This is amazing and greatly appreciated. I do want to review it with some care but I anticipate I will probably merge all these commits, maybe with some very minor changes.

(It probably goes without saying, but this project started with pretty humble ambitions and my skills have grown along with it! With the exception of a pretty major refactor a few years back, it hasn't gotten this kind of holistic review, and I am very grateful for it coming from a pair of "outside" eyes.)

afontenot · 2024-08-09T05:35:04Z

Great! Was also meaning to ask whether there is a particular code style you prefer to use for this repository? There seems to be a mix of styles from what I've seen, but I'd like to clean up at least the code I've touched for consistency. If you don't have a preference my go-to is ruff format with ruff.

afontenot · 2024-08-11T03:17:28Z

I've added a few more commits. Other than the usual cleaning up of nits I've noticed, there's the following two significant changes:

I refactored the behavior of features like authentication and embedded URLs so that xword_dl.py is entirely neutral with respect to downloader plugins. Any plugin that offers the requisite features will be allowed to use the authentication option, for example.
Building on this, I refactored the way importing plugins worked pretty significantly, in a way that gets rid of a lot of the introspection required previously. Now the downloader package only makes public the function get_plugins(), and (for now) xword_dl.py uses this to populate a list of the available plugin classes. With this change the downloader package's __init__.py is much cleaner (IMHO), and the none of the code needs the inspect module any more. (As a result of this and some of the small changes, Pyright issues zero complaints for xword-dl now.)

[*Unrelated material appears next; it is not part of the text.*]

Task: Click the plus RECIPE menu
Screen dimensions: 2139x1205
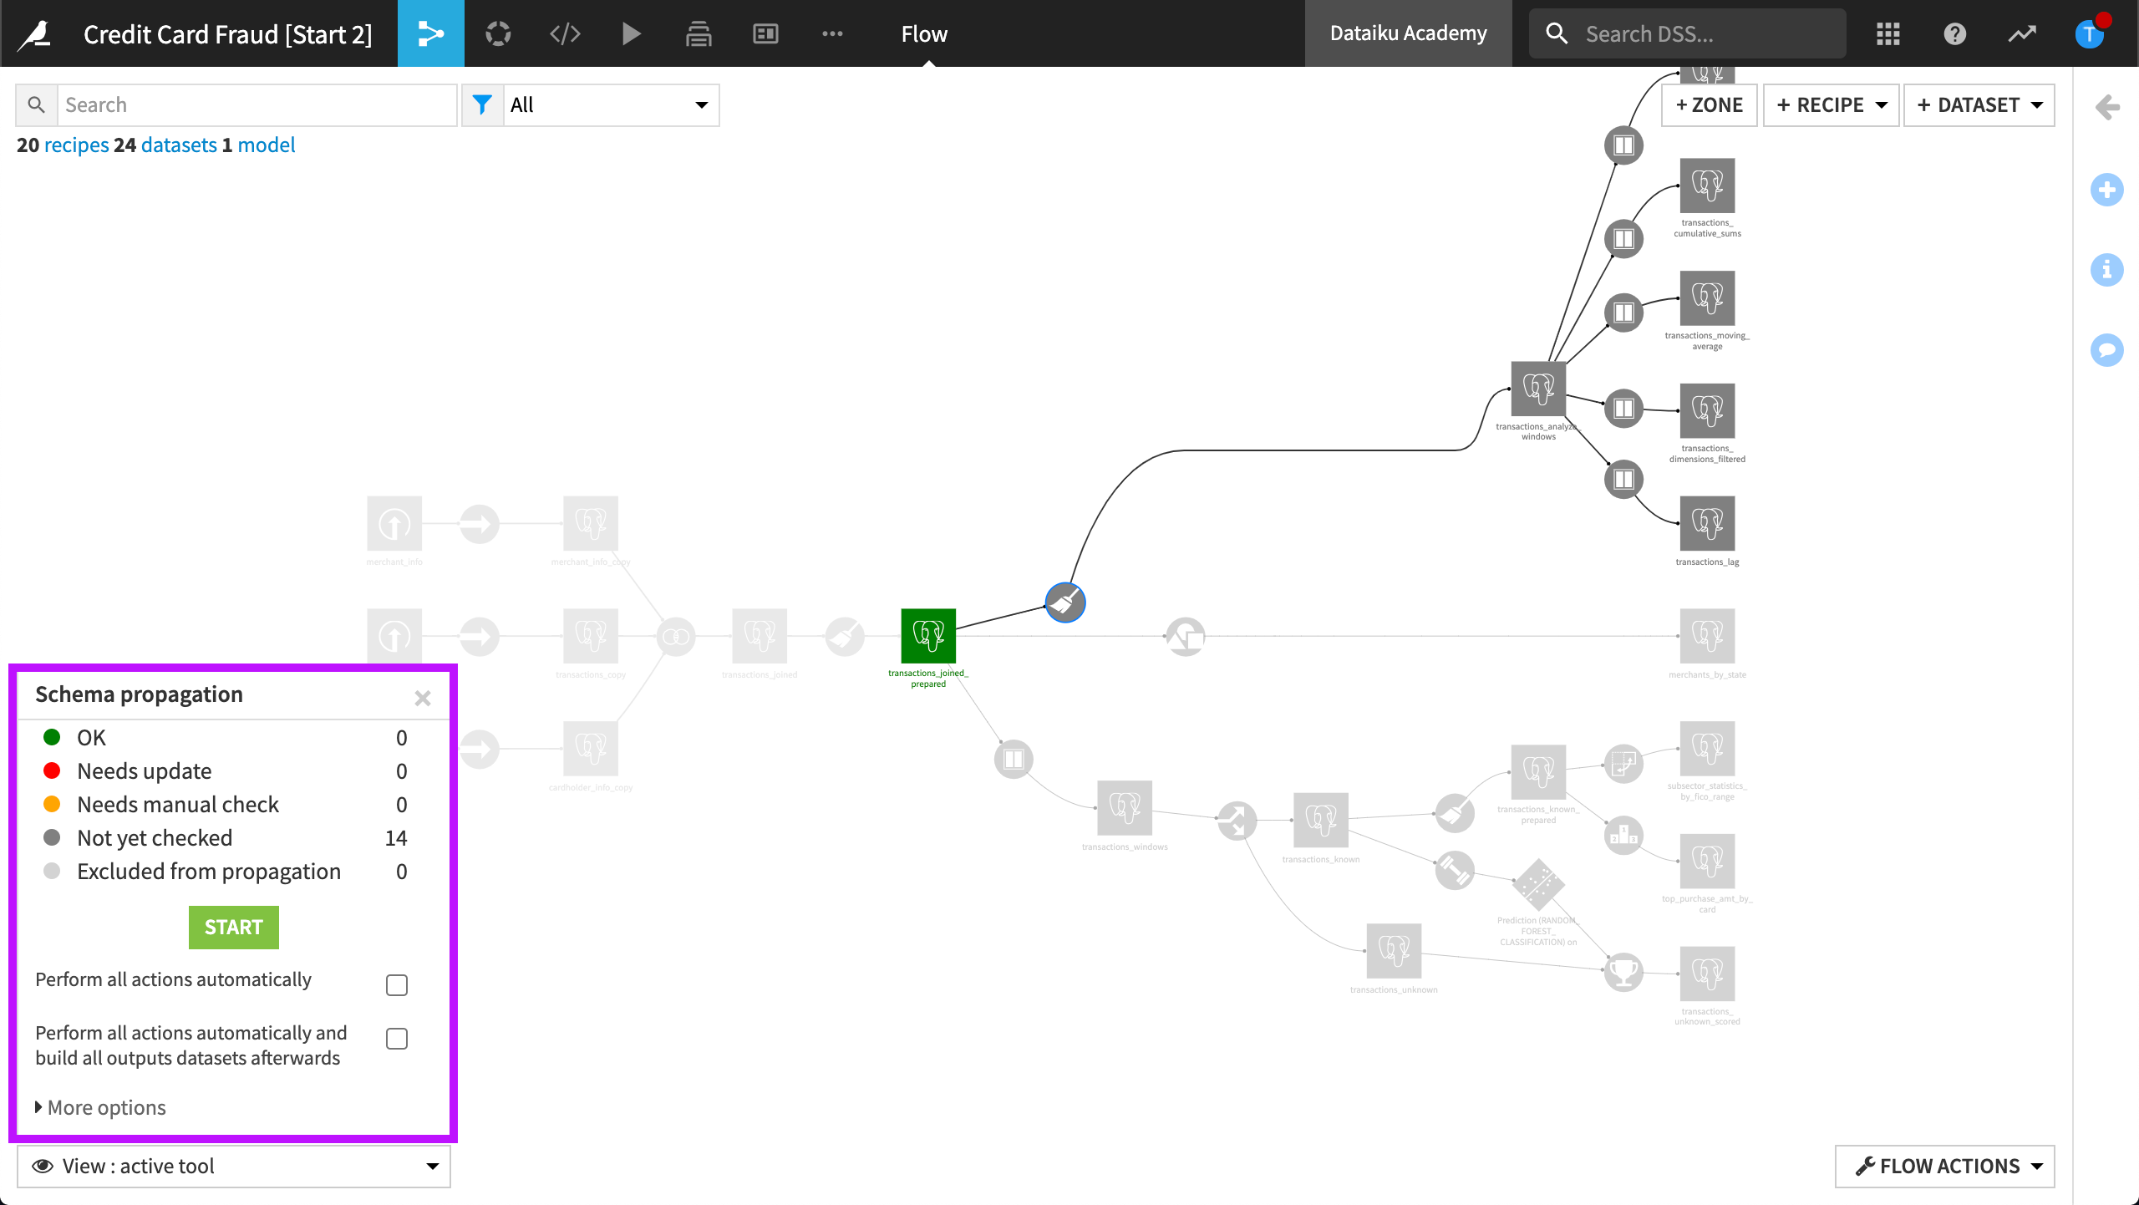Action: (1829, 104)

I think it would be quite nice to try to refactor some of the download logic out to a separate file, if you're okay with that idea. My idea for how to structure this is to have only main() in xword_dl.py (along with helper functions), and have main() instantiate a Downloader class. With this class, we can make the importing of plugins more explicit (instead of a file global), and centralize functions like filtering downloader plugins that are currently spread throughout the file.

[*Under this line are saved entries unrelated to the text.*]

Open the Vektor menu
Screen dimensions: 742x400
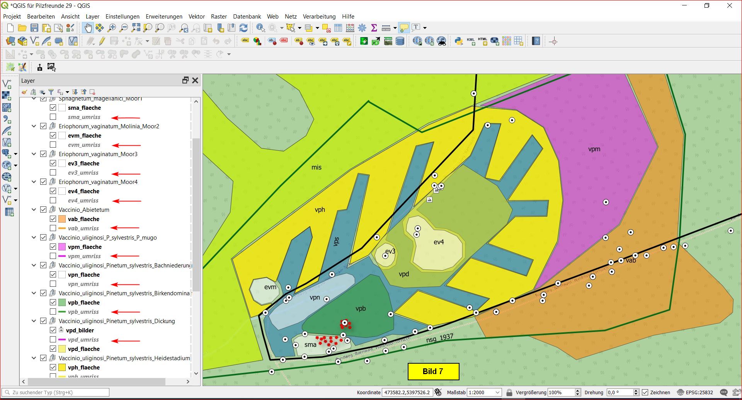(196, 17)
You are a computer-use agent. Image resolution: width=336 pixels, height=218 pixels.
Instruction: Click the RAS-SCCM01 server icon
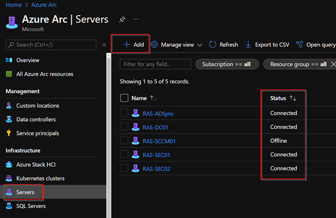pyautogui.click(x=135, y=140)

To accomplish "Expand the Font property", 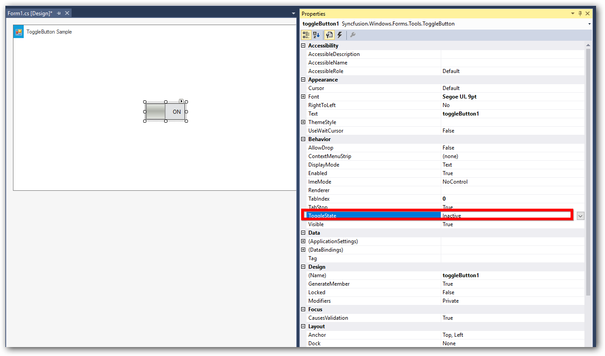I will [x=303, y=96].
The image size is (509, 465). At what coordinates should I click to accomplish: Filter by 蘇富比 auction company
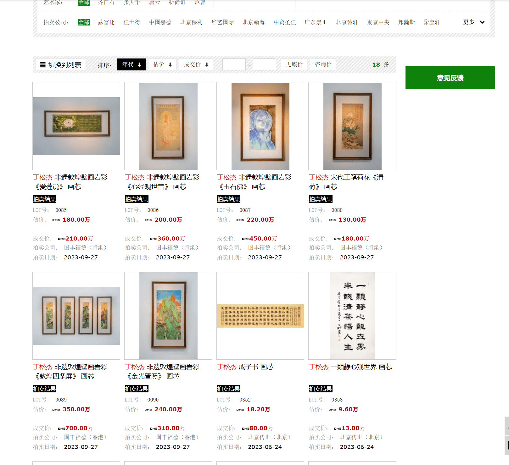[x=106, y=22]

Other than a few small issues (e.g. the single-file utils package with a compressed namespace), the project is linter clean as well! The only other significant change I wanted was a little more error checking around requests.

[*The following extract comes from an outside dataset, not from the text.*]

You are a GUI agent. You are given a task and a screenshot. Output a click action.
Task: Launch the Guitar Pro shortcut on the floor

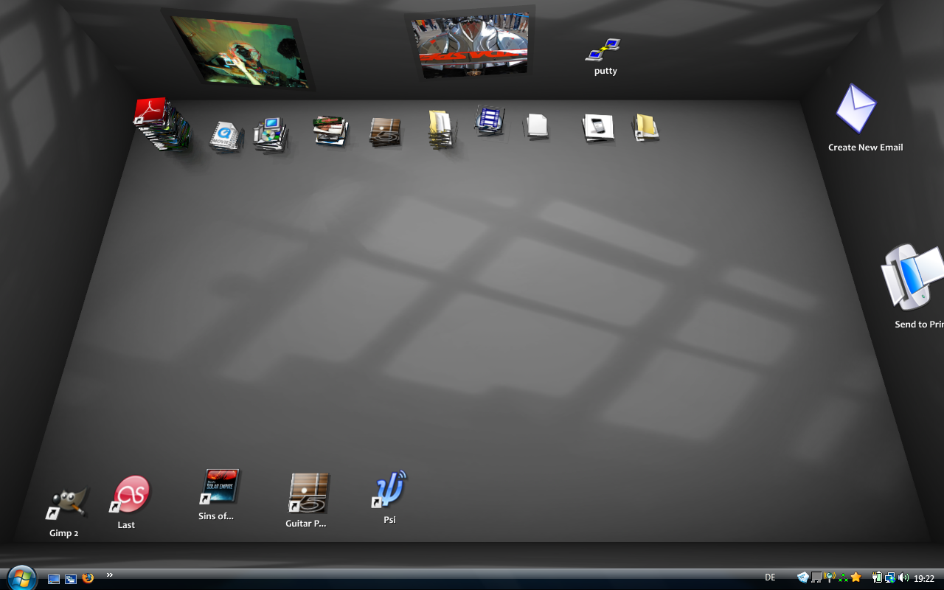(308, 493)
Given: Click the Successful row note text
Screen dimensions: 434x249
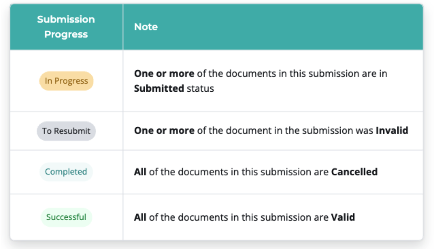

afontenot · 2024-08-11T21:44:38Z

Note to self: need to fixup all the 3.10+ style typing annotations type | type to use Union instead before this gets merged.

afontenot · 2024-08-26T01:27:51Z

Just FYI, I'm pushing pause on this until you have time to review the changes (no pressure). There's already way more than enough here. I think the headline feature is that the codebase now passes pylint and pyright other than a couple of nits I was unable to fix without heavy refactoring.

I still plan to make the type annotations Python 3.9 compatible before this gets merged, but that fixup can happen after review.

The one significant future change I think would be helpful to add to this would be factoring the puzzle handling code out of xword_dl.py and into its own file. I'd like to make it possible to plug in alternative file formats, like ipuz (libipuz), by implementing the same puzzle API as puzpy.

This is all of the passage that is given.